عنوان مقاله [English]
Background and Objectives
Crocus flower which is belongs to Iridaceae, is one of the most important ornamental bulbous plants. The propagation of Crocus vernus L. by corm commercially is not affordable due to transmission of fungal and bacterial diseases as well as long dormancy period from 4 to 5 months. So, in vitro culture of Crocus vernus is suitable solution to commercial reproduction. Plant tissue culture technique would be a better alternative for improving quality and production. In order to micropropagation of ornamental saffron, the effect of different culture media on direct organogenesis experiment was conducted in factorial arrangement in a completely randomized design with 3 replications in tissue culture lab., Dep. of hort., Khuzestan Agricultural Sciences and Natural recourses University, during 2015 to 2016.
Material and Methods
The explants used in this experiment were lateral and terminal buds which were evaluated in 10 hormonic treatments and control in the Murashige and Skoog medium. To eliminate surface contamination, the explants were immersed under water for 30 minutes after placing the corms, and then, by preparing a Benlate fungicide solution at high temperature (55 ° C) on a hot plate for 30 minutes, and then 70% ethanol (ethyl alcohol) for 30 seconds and 15% Sodium hypochlorite solution for 6 minutes and then three times washing with sterile distilled water under an airflow bench. The effects of plant growth regulators including of BAP (0.5, 1.0, 2.0 mg/l) TDZ (0.5, 0.75, 1.0) Kin (0.5, 1.0, 2.0 mg/l) along with 0.1 IBA in direct regeneration was investigated.

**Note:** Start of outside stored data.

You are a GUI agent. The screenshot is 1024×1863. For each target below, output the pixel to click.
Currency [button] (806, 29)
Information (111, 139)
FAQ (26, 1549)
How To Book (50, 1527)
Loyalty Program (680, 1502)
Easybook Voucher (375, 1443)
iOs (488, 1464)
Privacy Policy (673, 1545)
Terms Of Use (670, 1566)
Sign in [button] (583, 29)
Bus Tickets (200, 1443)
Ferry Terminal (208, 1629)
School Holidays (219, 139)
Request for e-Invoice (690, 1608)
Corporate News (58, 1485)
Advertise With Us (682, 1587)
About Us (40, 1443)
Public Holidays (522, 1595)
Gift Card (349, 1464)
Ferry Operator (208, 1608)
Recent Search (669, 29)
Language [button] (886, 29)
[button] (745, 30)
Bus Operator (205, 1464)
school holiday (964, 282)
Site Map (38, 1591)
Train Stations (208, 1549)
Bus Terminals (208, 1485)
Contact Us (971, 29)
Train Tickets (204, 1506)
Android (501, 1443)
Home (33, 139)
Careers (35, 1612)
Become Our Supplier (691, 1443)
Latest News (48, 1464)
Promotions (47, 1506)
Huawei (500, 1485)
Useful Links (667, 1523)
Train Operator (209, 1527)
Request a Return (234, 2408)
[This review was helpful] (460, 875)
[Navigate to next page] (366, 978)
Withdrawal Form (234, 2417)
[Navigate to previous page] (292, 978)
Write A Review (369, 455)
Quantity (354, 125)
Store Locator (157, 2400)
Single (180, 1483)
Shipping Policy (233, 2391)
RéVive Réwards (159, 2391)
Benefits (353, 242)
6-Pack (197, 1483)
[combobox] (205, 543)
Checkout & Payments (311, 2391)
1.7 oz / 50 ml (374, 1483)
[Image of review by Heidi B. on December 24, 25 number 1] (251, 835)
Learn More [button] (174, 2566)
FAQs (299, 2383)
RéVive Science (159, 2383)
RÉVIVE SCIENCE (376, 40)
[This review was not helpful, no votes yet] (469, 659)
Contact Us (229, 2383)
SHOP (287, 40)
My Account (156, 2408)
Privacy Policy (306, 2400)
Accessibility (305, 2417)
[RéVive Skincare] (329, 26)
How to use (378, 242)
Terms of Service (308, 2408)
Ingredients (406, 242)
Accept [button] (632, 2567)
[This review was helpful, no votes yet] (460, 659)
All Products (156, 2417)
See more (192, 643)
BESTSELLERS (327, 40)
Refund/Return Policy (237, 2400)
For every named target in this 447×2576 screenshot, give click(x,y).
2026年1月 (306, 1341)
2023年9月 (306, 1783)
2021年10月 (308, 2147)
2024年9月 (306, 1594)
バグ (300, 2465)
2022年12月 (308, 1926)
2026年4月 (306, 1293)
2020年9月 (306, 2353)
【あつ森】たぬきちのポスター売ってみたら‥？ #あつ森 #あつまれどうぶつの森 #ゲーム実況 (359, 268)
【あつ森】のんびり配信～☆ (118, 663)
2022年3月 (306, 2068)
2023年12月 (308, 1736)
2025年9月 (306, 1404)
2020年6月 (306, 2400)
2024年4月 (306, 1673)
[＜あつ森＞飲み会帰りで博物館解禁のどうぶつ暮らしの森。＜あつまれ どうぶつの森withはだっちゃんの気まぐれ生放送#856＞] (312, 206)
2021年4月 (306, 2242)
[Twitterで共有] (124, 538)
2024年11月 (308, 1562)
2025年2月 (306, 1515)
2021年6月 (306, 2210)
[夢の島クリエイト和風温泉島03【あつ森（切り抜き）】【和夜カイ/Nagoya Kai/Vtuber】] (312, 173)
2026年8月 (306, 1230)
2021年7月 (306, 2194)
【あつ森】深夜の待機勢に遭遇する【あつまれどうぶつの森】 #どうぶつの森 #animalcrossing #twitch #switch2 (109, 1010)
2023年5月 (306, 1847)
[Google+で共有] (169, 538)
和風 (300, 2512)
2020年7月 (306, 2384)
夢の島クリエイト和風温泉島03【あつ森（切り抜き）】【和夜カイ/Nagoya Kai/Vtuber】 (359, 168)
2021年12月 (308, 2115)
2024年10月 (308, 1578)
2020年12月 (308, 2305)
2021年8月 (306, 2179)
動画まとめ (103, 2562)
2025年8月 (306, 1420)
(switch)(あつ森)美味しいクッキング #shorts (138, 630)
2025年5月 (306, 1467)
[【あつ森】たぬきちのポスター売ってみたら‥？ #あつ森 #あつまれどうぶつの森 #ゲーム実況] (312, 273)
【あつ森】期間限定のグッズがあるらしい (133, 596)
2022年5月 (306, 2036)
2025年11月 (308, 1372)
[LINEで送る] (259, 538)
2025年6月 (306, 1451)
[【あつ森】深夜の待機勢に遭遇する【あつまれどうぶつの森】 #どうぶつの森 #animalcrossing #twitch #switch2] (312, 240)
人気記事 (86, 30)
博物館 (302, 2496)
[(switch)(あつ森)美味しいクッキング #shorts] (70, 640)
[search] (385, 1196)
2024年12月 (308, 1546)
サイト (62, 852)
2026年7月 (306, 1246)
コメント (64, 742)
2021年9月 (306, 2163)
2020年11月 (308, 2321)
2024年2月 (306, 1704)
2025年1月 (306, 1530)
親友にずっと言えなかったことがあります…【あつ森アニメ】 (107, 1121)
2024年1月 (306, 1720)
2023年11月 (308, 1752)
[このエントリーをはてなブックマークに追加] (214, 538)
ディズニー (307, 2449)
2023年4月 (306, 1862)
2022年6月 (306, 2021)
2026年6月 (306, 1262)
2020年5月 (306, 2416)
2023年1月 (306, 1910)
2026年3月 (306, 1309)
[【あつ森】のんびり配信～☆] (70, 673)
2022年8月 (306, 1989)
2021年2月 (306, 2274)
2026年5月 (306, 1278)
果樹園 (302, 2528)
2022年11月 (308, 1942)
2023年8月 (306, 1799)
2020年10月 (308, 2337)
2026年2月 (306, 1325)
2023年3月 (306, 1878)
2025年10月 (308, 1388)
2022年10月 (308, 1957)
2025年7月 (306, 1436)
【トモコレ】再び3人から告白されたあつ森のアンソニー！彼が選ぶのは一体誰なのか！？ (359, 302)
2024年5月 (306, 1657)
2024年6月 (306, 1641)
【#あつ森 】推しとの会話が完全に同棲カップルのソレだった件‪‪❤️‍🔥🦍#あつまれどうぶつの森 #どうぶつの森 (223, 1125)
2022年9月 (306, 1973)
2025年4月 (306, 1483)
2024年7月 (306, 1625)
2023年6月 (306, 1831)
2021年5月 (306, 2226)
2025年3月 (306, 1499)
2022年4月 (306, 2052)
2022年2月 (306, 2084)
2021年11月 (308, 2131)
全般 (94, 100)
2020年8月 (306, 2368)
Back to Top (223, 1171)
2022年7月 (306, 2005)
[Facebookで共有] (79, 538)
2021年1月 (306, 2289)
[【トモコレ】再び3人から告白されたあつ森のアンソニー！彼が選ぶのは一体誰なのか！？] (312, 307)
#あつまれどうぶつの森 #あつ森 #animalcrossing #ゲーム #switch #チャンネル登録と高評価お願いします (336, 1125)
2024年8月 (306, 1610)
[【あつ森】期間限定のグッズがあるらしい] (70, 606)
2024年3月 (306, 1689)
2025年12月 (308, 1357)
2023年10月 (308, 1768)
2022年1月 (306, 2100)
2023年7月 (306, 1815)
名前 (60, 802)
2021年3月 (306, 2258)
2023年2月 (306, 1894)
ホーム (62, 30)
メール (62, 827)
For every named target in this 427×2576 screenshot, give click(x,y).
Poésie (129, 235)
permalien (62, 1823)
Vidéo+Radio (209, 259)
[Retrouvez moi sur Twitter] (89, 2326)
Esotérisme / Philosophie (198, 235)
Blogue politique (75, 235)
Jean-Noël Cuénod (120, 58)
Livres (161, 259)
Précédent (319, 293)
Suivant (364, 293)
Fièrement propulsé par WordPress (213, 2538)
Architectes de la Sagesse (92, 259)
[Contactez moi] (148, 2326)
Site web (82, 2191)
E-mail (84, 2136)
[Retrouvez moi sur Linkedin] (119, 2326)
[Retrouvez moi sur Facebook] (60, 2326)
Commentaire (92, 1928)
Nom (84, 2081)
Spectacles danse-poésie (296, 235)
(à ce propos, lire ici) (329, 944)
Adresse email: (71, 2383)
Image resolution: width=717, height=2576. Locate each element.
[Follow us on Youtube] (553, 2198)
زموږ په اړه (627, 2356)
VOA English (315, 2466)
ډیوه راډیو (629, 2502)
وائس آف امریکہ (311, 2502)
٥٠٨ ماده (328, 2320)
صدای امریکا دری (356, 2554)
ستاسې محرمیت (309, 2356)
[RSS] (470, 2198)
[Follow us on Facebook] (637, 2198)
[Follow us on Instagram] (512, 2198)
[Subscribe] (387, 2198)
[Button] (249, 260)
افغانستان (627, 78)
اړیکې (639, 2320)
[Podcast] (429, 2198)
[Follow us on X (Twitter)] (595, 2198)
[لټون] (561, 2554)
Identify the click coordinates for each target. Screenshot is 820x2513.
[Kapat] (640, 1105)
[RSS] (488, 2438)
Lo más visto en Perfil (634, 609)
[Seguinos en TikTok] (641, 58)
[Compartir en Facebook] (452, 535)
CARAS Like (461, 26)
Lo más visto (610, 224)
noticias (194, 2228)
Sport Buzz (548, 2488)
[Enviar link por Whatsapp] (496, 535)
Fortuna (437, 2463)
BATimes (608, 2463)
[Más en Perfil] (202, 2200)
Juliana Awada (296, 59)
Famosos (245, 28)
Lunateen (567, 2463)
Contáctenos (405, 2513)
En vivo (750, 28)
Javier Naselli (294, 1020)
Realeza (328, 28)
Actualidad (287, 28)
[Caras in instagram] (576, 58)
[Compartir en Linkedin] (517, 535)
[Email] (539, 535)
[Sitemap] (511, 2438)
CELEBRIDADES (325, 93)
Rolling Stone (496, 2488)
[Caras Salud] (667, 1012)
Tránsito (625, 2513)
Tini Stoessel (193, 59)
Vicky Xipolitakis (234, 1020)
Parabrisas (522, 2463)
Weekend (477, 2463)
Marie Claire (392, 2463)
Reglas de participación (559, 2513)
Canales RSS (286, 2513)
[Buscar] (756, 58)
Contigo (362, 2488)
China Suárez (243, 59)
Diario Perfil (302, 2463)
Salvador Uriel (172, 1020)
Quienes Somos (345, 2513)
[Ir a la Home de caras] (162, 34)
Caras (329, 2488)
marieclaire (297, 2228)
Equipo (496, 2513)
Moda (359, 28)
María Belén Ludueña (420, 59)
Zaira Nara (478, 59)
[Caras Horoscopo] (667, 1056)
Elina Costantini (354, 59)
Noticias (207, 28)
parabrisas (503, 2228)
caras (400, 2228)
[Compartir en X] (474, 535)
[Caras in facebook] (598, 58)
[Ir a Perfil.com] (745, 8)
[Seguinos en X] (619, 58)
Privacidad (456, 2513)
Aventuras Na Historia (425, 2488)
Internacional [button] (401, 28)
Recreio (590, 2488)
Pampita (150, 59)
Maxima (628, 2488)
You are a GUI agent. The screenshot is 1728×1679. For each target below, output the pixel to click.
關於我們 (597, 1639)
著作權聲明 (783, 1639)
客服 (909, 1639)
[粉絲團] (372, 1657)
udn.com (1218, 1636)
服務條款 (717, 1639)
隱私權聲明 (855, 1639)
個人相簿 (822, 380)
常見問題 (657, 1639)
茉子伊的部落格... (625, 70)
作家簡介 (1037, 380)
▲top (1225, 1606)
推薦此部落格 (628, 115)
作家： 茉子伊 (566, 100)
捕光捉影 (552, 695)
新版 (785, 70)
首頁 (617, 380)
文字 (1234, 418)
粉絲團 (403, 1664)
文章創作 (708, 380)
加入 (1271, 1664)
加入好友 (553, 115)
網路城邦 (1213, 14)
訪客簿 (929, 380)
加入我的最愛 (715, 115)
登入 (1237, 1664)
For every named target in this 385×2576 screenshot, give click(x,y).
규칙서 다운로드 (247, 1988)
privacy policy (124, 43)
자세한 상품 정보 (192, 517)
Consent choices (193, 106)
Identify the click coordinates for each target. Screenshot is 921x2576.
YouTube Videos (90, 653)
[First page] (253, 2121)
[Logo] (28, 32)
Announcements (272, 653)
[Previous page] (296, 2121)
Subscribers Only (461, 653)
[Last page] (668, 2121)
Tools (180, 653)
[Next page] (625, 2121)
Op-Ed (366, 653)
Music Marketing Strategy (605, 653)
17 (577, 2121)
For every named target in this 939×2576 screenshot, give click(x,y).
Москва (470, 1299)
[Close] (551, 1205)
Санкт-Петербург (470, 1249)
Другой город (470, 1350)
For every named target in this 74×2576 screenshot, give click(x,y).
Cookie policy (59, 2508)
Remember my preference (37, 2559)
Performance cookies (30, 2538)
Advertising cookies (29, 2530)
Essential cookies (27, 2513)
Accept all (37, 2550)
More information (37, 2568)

Results showed kind of plant growth regulators (PGR) and explant type is so important in regeneration of Crocus vernus and without PGR we cannot earn any shoots. In direct organogenesis experiment, the maximum number of multiple shoots (15.84) was obtained from apical bud explant in MS medium supplemented along with 0.5 mg/l TDZ along with 0.5 mg/l BAP and 0.5 mg/l KIN and 0.1 mg/l IBA after 10 weeks, that had a significant difference with other treatments at 1% Duncan test.
In the present study, it was found that 0.5 mg/l TDZ, 0.5 mg/l BAP and 0.5 mg/l Kin along with 0.1 mg/l IBA had the greatest effect on the shoots length, Number of shoots and Percentage of regeneration. We observed 2.0 mg/l BAP along with 0.1 mg/l IBA had the greatest effect on the Number of corm. Furthermore, the results showed the shoot regeneration is controlled by the ratio of cytokinin with auxin. It must be said cytokinins play a role in the synthesis of RNA, stimulation of the production of protein and the activity of some enzymes. Present results said that the use of auxin along with cytokinin has a beneficial effect on shoot regeneration.